▶ [Task to carry out]: Give again, word for word, every line below from the one that has "マインドフルネス教室』 (865, 260)" through the one that has "[Prev] (12, 17)", both included, and no others.
++++++++++++++++++++
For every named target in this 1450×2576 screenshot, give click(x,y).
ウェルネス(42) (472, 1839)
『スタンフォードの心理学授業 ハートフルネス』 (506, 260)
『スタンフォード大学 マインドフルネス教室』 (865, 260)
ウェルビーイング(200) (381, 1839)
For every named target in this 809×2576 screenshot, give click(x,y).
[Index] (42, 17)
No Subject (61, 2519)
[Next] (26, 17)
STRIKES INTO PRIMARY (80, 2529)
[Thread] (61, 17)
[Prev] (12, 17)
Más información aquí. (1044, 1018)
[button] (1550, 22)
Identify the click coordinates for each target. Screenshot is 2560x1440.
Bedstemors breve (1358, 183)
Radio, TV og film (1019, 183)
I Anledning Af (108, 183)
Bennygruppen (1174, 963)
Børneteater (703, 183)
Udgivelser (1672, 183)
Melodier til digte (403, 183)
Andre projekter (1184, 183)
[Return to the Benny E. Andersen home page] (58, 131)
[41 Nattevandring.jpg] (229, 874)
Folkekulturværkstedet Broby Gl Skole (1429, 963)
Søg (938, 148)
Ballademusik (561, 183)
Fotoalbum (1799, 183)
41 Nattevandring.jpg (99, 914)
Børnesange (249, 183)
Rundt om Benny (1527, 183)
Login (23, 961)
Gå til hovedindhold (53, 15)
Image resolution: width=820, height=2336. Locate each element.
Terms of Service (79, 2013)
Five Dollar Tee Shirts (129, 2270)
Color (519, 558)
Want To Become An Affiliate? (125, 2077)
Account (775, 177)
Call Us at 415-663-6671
++++++++++++++++++++
▶ [Solution to this exercise]:
『スタンフォード大学 マインドフルネス教室』 (865, 260)
ウェルビーイング(200) (381, 1839)
For every named target in this 809×2576 screenshot, give click(x,y).
[Index] (42, 17)
No Subject (61, 2519)
[Next] (26, 17)
STRIKES INTO PRIMARY (80, 2529)
[Thread] (61, 17)
[Prev] (12, 17)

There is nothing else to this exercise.